### Exercise aim
Identify the line with "Given: Click the"; copy word for word that line and every one after it, to the end of the listing. Exclude pictures.

### Data provided
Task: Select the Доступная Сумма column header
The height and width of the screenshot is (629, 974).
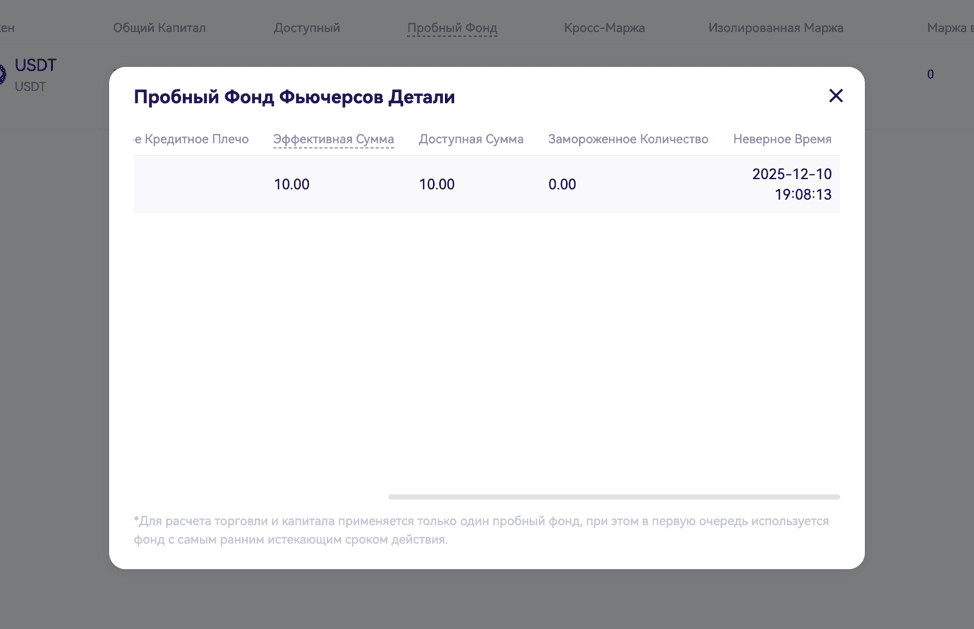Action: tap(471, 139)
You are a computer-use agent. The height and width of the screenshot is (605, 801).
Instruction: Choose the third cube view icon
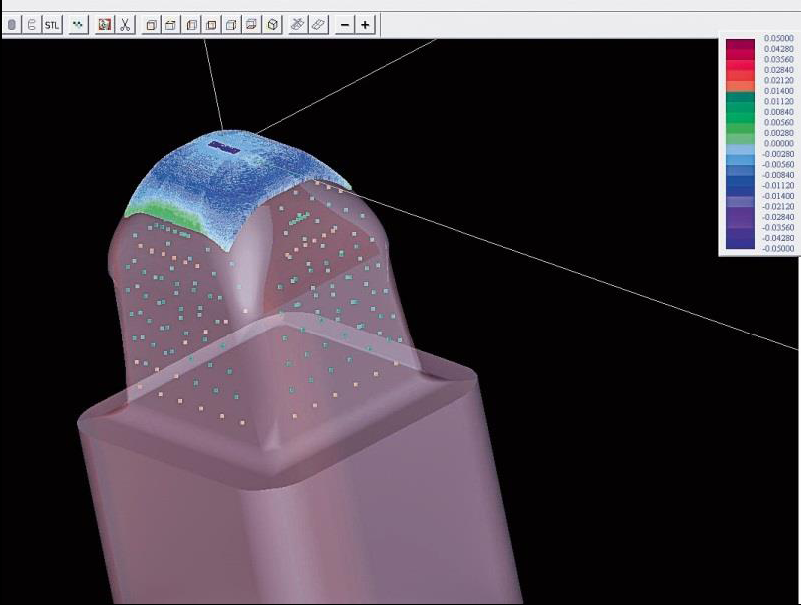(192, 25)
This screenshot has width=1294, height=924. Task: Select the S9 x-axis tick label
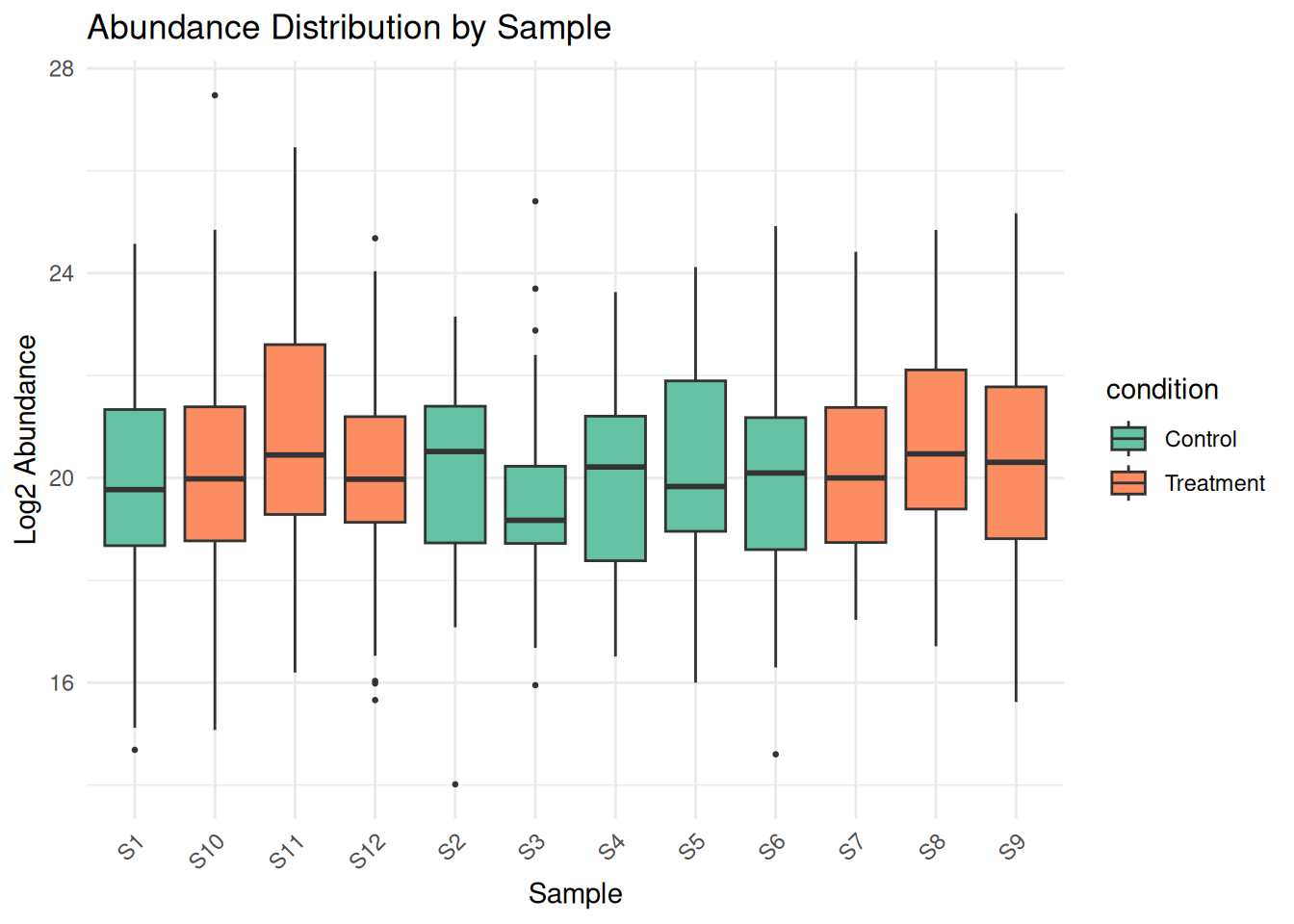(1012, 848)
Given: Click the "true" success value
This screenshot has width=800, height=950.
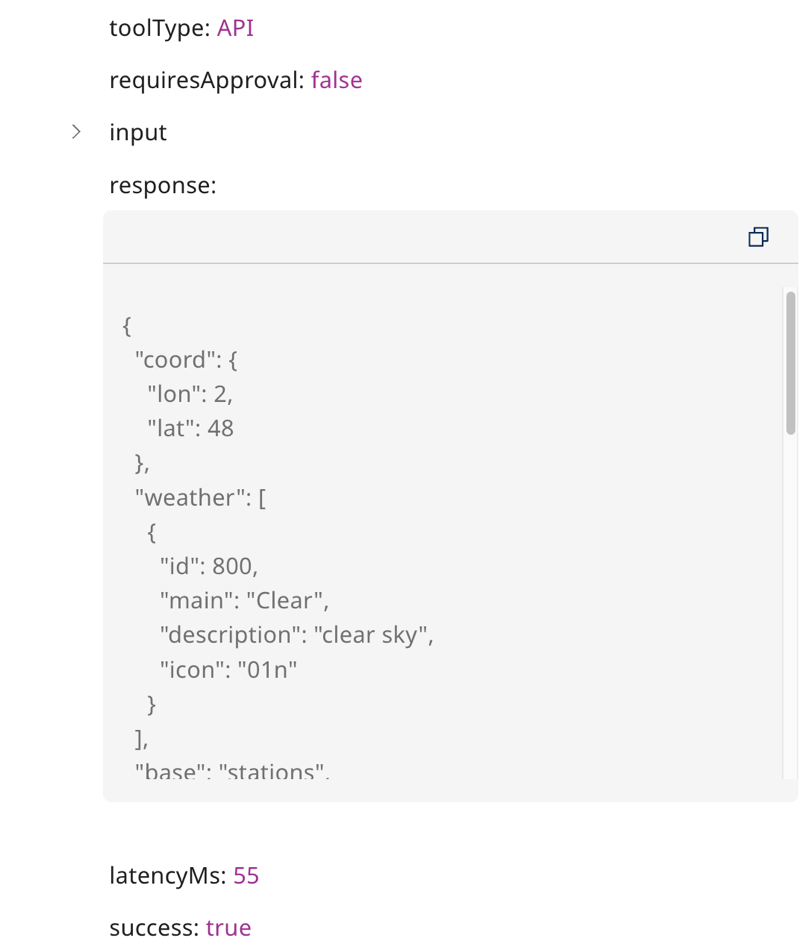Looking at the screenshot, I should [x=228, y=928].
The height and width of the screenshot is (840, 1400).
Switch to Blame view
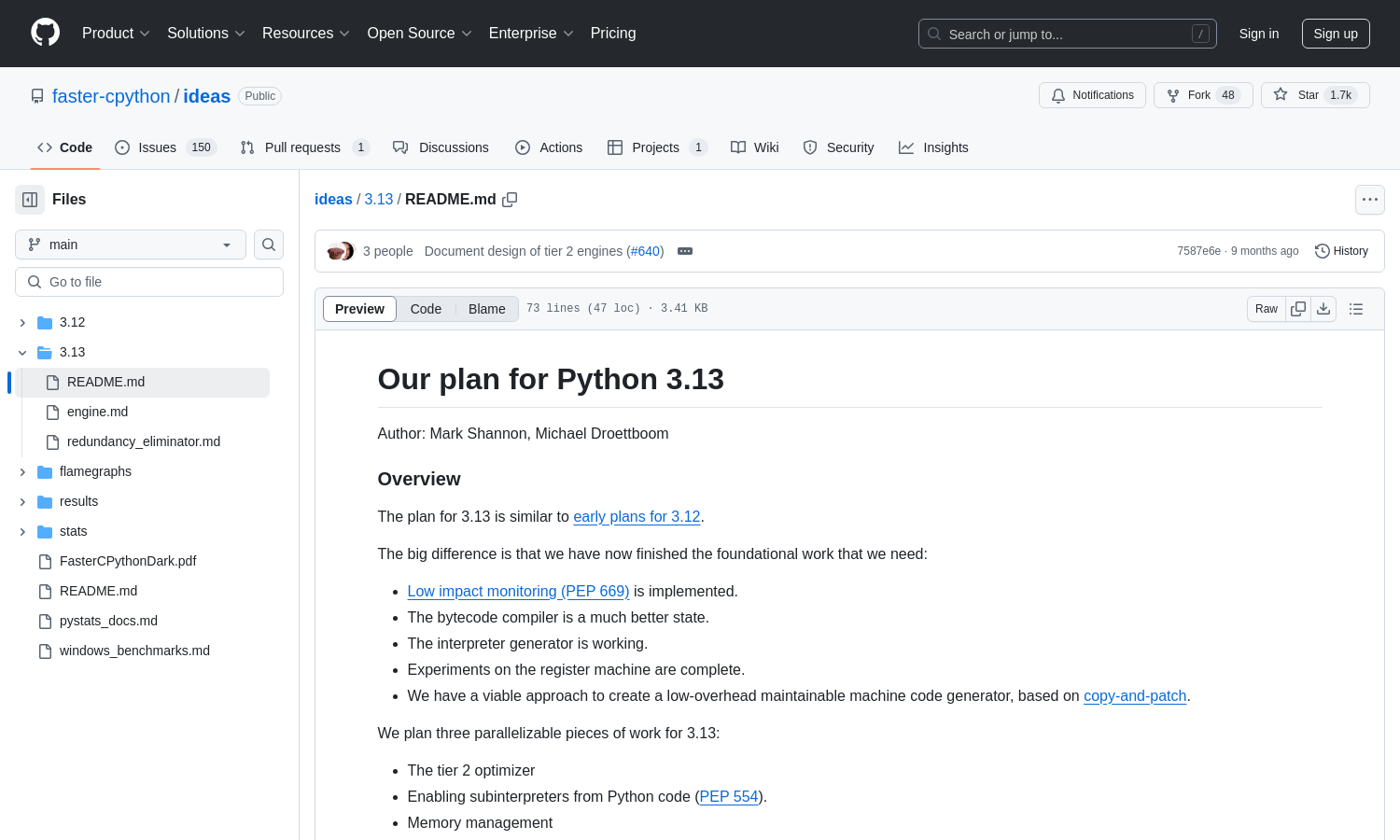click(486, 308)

### Result of the task
Given: Click the "true" success value
This screenshot has width=800, height=950.
Looking at the screenshot, I should [x=228, y=928].
The height and width of the screenshot is (840, 1400).
Switch to Blame view
click(486, 308)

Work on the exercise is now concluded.